* **Problem to work on**:
List every distinct number written in digits in the article on the Thai-Cambodian border fighting.

* **Extracted text**:
%%

Thai, Cambodia Cease-Fire Breaks, 16 Killed

Thai and Cambodian troops broke a brief cease-fire and clashed for an eighth day Friday, shattering hopes of a quick end to a long-running border conflict. The death toll rose to 16.

The fighting eased shortly after dawn and guns were silent the rest of the day as nearly 100,000 displaced residents on both sides waited to see if the worst skirmishes in years between the two Southeast Asian neighbors might finally end.

"I wish both sides could talk, so that there is no more fighting," said Boonteung Somsed, a 58-year-old Thai construction worker who fled to the village of Prasat, about 20 miles from the border.

"Every time a soldier picks up a weapon," he said, "a village has to run away from home."

Thailand and Cambodia have clashed six times since 2008 over the border, where several crumbling Hindu temples built nearly 1,000 years ago during the Khmer Empire sit atop cliffs and in jungles mined in wars past. The land has been disputed for more than half a century, but analysts say domestic politics on both sides is driving the conflict as much as any real disagreement between the countries.

%%

* **Data shown**:
%%

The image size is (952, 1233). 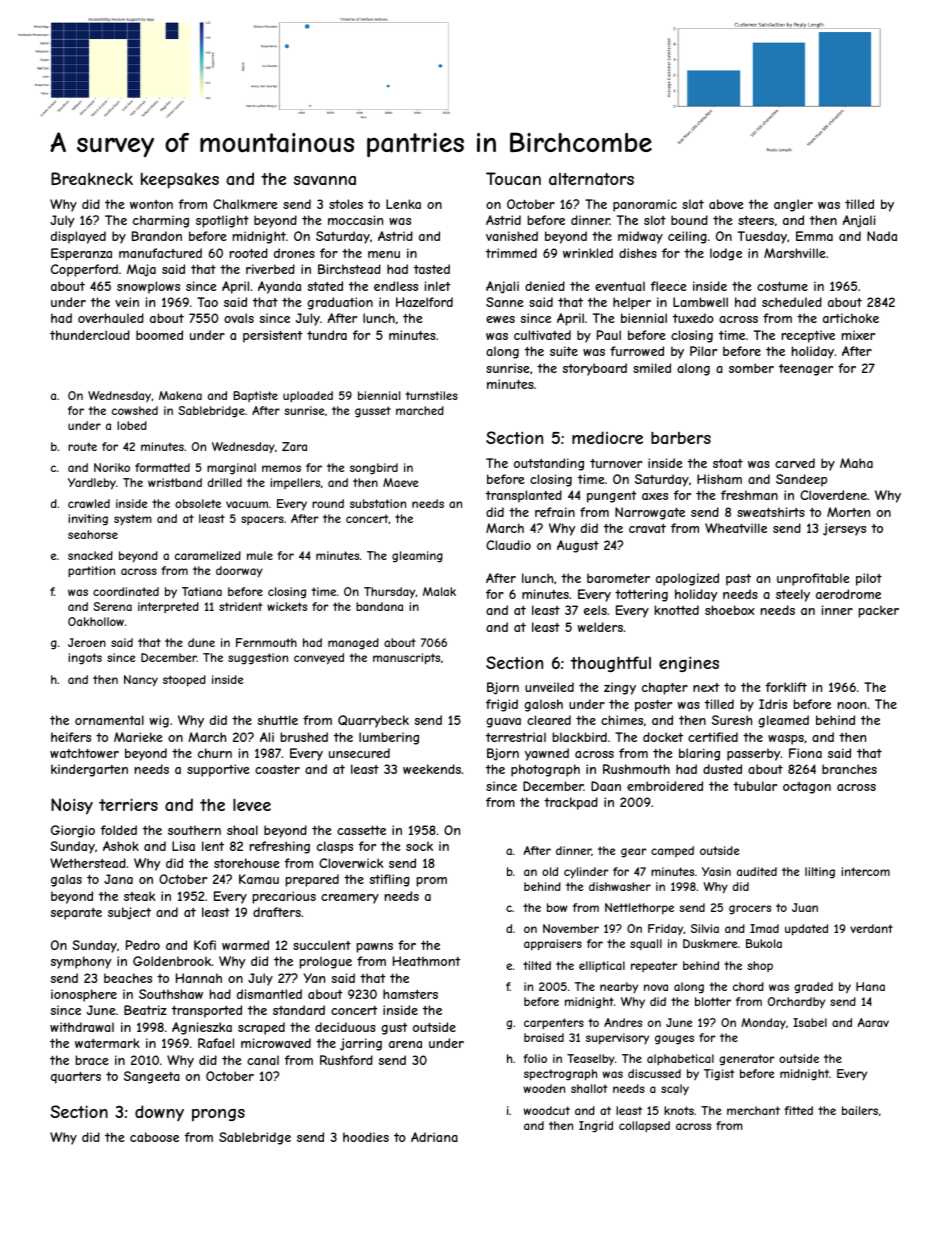 What do you see at coordinates (542, 335) in the screenshot?
I see `cultivated` at bounding box center [542, 335].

%%

* **Exercise solution**:
16, 100,000, 58, 20, 2008, 1,000